Closed okayzed closed 7 years ago
Wow, this is fantastic!!! After I quick read through the code, I am very impressed, and I will try to do a longer code review on Monday (I have another deadline I am swamped with at the moment).
I actually really like the table view. It is simple, but quite nice.
In terms of expanding the usefulness, the most immediate thing that comes to my mind is easy support for loading/using different datasets. I could be wrong, but it seems like the current code can only load from the default location "embeddings/eng-all_sgns". This seems like the biggest way to make it more useful. There would need to be a consistent naming format etc for the embedding files, but I think researchers would love to be able to visualize changes in their datasets with this tool.
A much more minor point on the visualizations: For the cloud view, would it be possible to toggle on/off the drift for the background words? E.g., it might be useful to only show the background words for the most recent context, and show the target word shifting in that space, if that makes sense. I'll need to look at the code in some more detail to see if this is really reasonable though.
Thanks again! This is awesome.
will work on it more next week, also have some stuff this weekend.
re: embeddings: that is fine - the main problem is how much RAM they take up (4GB or so for one set), so it is hard to load multiple corpuses at once. a simple solution is that the webserver can start up and ask which embeddings to use on first load (and generate the candidate list by scanning the embeddings/ dir)
re: cloud view: that's possible. it would be easiest to accomplish by just turning all words off not from the most recent decade (but the invisible words would still have influenced the tSNE layout). to do so, we'll add some simple toggle controls to the frontend
Okay, so I have tinkered around more, and it is a substantial amount of code, but so far I haven't found anything problematic, and the interactive visualization is working great for me.
A couple minor things:
python scripts/closest_over_time_with_anns.py awful
throws an error because the directory vis/web/output
doesn't exist. This directory could be made if necessary using ioutils.make_dir
command from the main branch. Also, README should also be updated to run the command as python scripts/closest_over_time_with_anns.py awful
or the output path should be changed to scripts/output/...
instead of viz/scripts/output
. pythonw
instead of python. Maybe worth mentioning this in the README. I looked at the get_time_sims
code in some detail and it looks great!
After playing with it for some time, I am really starting to like the table view (especially compared to the cloud view). Not sure if you feel the same way, but it is a lot easier to work with, and I really like the automatic shading.

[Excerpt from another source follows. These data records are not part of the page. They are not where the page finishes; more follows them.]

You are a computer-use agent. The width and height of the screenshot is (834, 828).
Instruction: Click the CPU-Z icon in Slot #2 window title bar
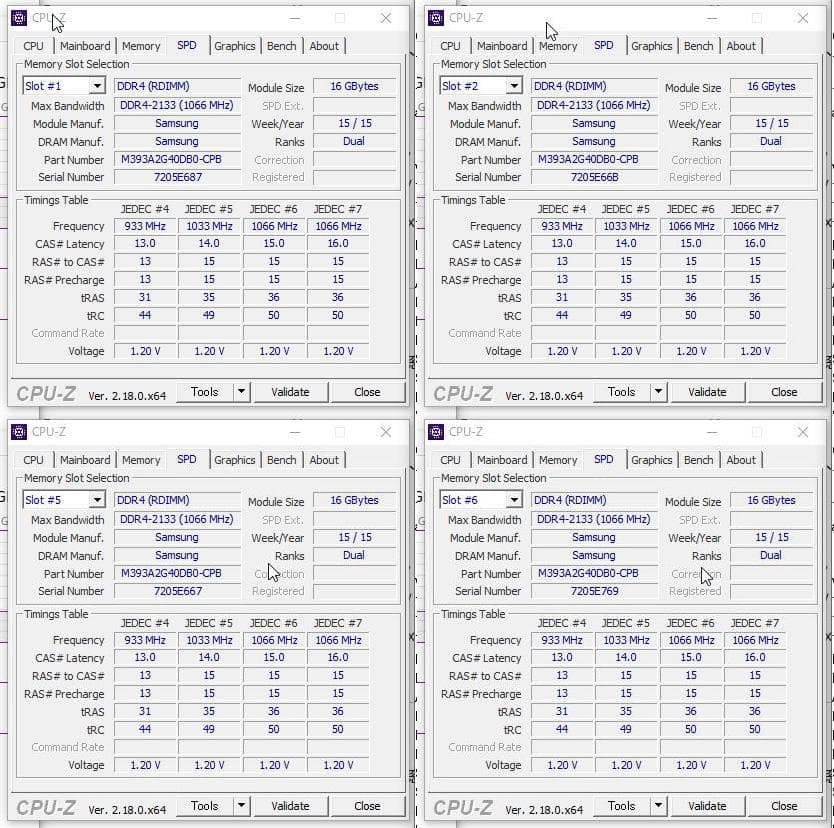coord(434,17)
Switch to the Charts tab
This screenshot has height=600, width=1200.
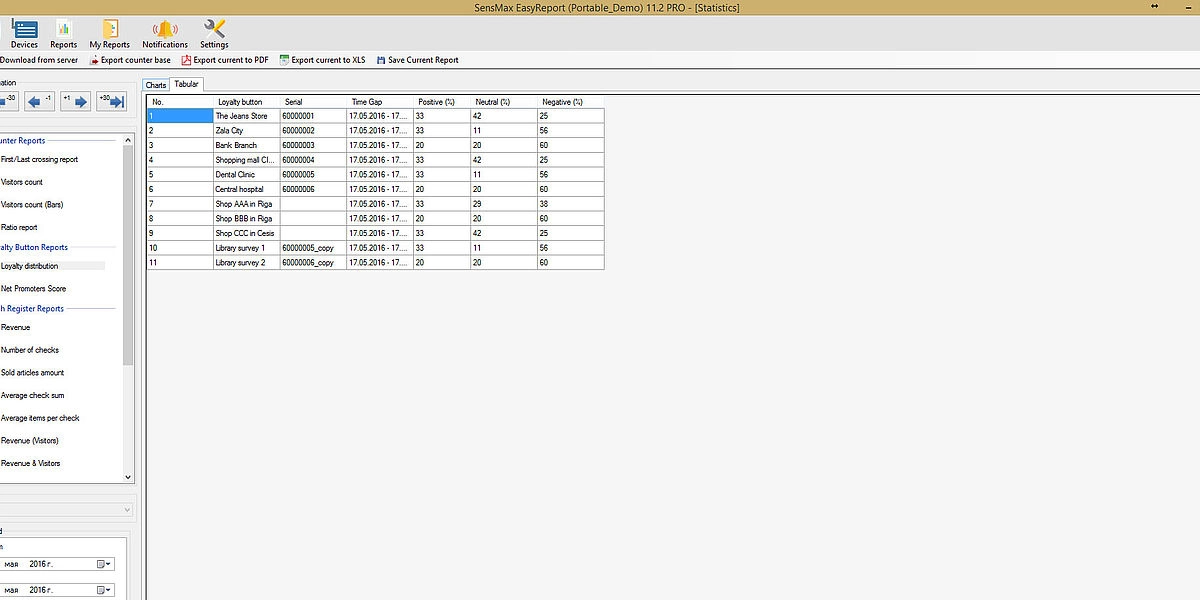click(x=156, y=85)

Overall, I am very impressed, and nothing has broken yet in my tinkering/playing around. I would be very happy to merge this into master sooner rather than later, but I'll defer to you because I know you have other things you want to potentially add before merging.
Oh, and in reply to you response to my comments:
thanks for the patience - this next set of diffs addresses the feedback from earlier (blank config.py file, selectable embeddings, control for cloudview to toggle visibility of words,etc) and adds a new view, "timeline view" (screenshots here), for browsing through the embeddings. from here, we are ready to merge (after cleaning up any last things you want us to take care of).
stepping back, i'd like to highlight what each view can tell us. below, i use 'query term' for the search word and 'neighbor word' for the nearest neighbors words that are returned by the API.
No worries at all! This is really great work, and well worth waiting a few days for the new timeline view etc :)
I've played around with it some more, and it works amazing! And the new capabilities are fantastic. Again, I gave the code a skim, but I haven't ran into any issues or problems.
I would be very happy to merge this into the repo if you think that it's ready. Let me know.
I can also make you an official collaborator on the main repo. You put a lot of work into this visualization code, so I think it is fair and reasonable to make you an official collaborator. (You can also tinker with and maintain the code more easily then).
Does that all sound reasonable to you?
thanks! that sounds reasonable. there's actually two of us, @juniferd and myself, but i'll take contributor rights (and be responsible for on-going maintenance of the viz).
the code is ready to be merged, but there is still some stuff to be added (eventually) around controls for selecting which decades to search and how many nearest neighbors to show.
Awesome! The merge is done and you should have contributor rights. Thanks again @okayzed and @juniferd!
this merge request adds a webserver that supports interactive visualizations. at the moment, it is somewhat bare, but it allows for query exploration. there is a README.md file in viz/ and the majority of the interfacing with existing histwords code is in viz/common.py.
the one main pip requirement to run this code is pylru, the rest of the requirements.txt file is from the existing requirements for histwords repo that we've run into.
some screenshots are here: http://imgur.com/a/XrhFj
i'm happy to get code review (but i know it takes time) and i'm more interested in getting feedback / ideas on how to expand on the usefulness of the program. i'm also not in any rush to get it merged, so don't worry about that.